**TASKS TO COMPLETE**:
1. Reproduce the excerpt on smartphone augmented reality word for word, everything from "And so what" down to "as it moves.".
2. Summarize the excerpt on smartphone augmented reality in two sentences.
3. In the excerpt on smartphone augmented reality, what was the speaker measuring for with a phone instead of a tape measure?

**EXCERPT TO READ**:
-.-.-

And then I'm going to talk about some of the things
that we're doing at Google to improve
our platform for augmented reality and the capabilities
that we give to some of these devices.
All right.
So I need my clicker.
So I'm actually going to go over here to get
the presentation started.
But off we go.
So smartphone AR stems from this observation
that over the last decade, our phones
have gotten immensely more powerful,
CPUs and GPUs have improved a lot.
But the ability of phones to see and understand
their environments, and really make sense of the world
around them, until very recently was
largely unchanged and limited.
So if you pointed your phone at this table,
it would allow you to take a picture of the table
or even a video of your friend climbing over the table.
But your phone wouldn't really have an understanding
of the geometry of the table, of its position
relative to the table as it moves through space.
And so what augmented reality seeks to do on smartphones
is to take all of this amazing advancement in computing power
and leverage it to bring new capabilities to your phone,
and to take your phone from beyond just the screen,
beyond its own little box, to expand it to understanding
the world around it.
So now, when my phone looks at this table,
it can see that there's a surface there,
that there are chairs next to it.
And as I move through the environment,
my phone can actually track its position as it moves.
And we think at Google that augmented reality
is really exciting.
And we've been excited to see some of the stuff
that you've built. And we've categorized it
into two main buckets where we think
augmented reality can be really, really great for applications.
So the first bucket is we think that augmented reality can
be useful on smartphones.
So recently, I was remodeling my kitchen.
All right, another poll-- how many of you
have remodeled anything in a house?
All right.
So if you've done that, you know that measurements
is a real pain.
And what I needed to do was measure for a backsplash.
We were buying some subway tile for our kitchen.
And I, instead of taking a tape measure out,
actually pulled out my phone, went to my counter,
and measured from point A to B to C. And I did all of that
without moving any of my appliances
where I would have normally had to move in order
to get an accurate measurement with my tape measure.
So AR can be useful in that way, just
from providing a better geometric understanding
about your environment.
AR can also be useful for shopping applications.
So recently, we had some very old chairs at my house.
And my partner and I were looking to replace them,
kind of like these chairs here.
And we were getting into a debate over which
chairs we liked more.
And so with augmented reality, we
were able to take a 3D model of a chair,
place it in the environment, see the exact size and scale
and color.
And we could have our arguments about inevitably
what kind of chair we would have at home
rather than exposing everyone to it at the store,
and be more targeted about how we made our purchase
and even buy this furniture online and feel much more
comfortable with it.
So that's how AR can just provide more utility
in your daily life.
But AR can also be fun.
So imagine a character running across the floor,
jumping onto this chair, and jumping onto this table,
or me sitting in one of these chairs
and having the floor drop out from under me
to create an ice fishing game.
Ice fishing sounds a little bit boring,
but I can tell you that in this game,
it's actually a lot of fun.

-.-.-

**DATA ENTRIES**:
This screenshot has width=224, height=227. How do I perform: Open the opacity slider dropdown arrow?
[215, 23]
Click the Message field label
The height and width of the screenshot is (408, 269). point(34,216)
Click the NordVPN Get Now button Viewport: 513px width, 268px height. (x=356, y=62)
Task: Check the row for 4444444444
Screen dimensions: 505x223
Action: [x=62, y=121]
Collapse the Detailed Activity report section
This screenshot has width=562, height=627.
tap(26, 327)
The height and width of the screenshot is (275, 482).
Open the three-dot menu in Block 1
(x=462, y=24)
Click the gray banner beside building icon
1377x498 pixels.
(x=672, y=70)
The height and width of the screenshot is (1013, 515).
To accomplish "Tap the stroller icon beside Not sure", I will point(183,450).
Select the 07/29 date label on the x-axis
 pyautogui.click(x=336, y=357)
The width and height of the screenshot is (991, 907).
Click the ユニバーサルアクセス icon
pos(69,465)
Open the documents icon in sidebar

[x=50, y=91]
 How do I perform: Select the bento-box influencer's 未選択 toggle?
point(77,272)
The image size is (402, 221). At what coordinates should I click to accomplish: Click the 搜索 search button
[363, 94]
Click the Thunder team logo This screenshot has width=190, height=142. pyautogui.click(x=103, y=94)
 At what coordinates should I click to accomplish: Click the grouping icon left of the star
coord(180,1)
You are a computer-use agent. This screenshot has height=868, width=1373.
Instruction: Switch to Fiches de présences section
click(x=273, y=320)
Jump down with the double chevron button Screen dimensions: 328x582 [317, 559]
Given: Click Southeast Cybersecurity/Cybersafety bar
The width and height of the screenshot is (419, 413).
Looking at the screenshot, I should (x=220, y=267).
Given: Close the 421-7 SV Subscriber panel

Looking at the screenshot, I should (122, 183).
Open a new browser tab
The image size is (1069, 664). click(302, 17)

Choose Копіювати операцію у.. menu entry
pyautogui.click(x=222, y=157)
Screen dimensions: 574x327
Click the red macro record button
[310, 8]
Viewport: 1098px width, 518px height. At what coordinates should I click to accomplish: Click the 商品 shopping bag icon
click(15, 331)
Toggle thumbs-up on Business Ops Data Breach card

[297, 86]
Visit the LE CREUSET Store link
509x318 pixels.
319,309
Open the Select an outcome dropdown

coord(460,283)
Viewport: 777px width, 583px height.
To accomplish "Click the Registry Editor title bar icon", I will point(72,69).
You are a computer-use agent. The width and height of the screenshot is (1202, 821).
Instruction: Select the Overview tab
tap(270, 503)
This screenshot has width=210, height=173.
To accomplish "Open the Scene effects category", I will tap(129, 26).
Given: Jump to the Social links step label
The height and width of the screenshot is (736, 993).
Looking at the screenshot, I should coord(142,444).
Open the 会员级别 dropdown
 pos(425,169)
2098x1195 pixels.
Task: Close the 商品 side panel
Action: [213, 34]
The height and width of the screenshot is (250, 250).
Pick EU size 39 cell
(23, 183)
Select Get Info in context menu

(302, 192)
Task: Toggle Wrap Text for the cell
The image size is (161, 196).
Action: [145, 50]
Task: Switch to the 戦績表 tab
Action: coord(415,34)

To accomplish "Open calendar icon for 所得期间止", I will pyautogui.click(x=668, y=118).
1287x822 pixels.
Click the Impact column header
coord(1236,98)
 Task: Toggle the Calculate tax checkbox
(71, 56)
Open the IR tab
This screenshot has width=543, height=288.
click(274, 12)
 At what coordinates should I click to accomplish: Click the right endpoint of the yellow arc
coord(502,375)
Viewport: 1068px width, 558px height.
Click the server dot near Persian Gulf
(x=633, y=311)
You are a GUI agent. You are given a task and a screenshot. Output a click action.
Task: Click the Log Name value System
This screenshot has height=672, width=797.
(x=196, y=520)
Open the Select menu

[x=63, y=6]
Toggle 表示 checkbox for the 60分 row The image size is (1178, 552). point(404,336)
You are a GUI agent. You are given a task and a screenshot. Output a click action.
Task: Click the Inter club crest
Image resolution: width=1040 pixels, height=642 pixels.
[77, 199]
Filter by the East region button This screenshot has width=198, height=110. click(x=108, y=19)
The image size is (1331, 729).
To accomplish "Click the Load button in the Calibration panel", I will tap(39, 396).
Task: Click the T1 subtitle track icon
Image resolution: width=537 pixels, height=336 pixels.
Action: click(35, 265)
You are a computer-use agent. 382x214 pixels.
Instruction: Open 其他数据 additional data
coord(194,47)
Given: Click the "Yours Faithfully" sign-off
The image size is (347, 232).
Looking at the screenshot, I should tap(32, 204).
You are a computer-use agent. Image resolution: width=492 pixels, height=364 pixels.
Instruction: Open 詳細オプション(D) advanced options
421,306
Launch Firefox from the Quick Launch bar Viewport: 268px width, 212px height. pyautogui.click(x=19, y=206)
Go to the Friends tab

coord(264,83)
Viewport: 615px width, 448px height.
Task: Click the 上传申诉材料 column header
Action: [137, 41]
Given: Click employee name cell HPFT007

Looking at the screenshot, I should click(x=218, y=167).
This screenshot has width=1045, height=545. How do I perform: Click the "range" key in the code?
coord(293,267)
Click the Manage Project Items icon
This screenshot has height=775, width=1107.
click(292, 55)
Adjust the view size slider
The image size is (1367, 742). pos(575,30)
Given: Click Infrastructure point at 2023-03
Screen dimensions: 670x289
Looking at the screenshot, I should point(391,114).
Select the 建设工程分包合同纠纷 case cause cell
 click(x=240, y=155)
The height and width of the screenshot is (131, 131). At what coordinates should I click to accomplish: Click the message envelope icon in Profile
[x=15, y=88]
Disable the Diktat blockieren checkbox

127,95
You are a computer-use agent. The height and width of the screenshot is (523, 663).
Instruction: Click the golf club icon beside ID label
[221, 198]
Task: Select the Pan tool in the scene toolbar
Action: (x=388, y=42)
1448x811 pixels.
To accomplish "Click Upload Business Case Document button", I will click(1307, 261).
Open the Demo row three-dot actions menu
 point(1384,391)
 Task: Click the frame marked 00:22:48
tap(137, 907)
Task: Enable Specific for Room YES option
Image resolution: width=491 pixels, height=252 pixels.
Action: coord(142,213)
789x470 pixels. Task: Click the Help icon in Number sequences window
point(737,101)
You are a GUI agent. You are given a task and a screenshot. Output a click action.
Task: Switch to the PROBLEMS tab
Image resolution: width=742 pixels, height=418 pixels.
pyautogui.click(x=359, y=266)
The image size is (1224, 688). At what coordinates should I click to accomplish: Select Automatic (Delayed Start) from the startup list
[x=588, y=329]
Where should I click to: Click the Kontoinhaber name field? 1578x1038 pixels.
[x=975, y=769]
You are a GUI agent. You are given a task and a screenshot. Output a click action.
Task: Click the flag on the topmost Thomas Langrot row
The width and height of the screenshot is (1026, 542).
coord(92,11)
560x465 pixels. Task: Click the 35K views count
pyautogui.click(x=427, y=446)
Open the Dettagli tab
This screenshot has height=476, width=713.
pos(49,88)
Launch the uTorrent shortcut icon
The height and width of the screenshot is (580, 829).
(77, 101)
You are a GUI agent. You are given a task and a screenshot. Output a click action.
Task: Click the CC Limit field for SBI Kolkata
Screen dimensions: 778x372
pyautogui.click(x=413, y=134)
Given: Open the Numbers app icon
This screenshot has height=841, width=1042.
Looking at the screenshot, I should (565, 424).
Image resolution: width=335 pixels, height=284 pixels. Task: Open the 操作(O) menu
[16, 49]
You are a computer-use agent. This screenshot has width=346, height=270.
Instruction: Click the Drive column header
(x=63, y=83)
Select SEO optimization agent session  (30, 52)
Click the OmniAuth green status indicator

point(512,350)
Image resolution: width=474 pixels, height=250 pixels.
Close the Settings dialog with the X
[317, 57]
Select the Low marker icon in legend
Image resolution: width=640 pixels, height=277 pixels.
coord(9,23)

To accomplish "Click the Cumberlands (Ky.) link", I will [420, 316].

-.-.-

**TASK-BY-TASK RESULTS**:
1.
And so what augmented reality seeks to do on smartphones
is to take all of this amazing advancement in computing power
and leverage it to bring new capabilities to your phone,
and to take your phone from beyond just the screen,
beyond its own little box, to expand it to understanding
the world around it.
So now, when my phone looks at this table,
it can see that there's a surface there,
that there are chairs next to it.
And as I move through the environment,
my phone can actually track its position as it moves.

2. Smartphone augmented reality uses the large gains in phone computing power to help phones understand their surroundings, such as seeing a surface and tracking their own position as they move. The speaker presents AR as useful, for example for measuring a kitchen backsplash or placing a 3D model of a chair at home before buying, and also as fun for games.

3. A backsplash in the kitchen.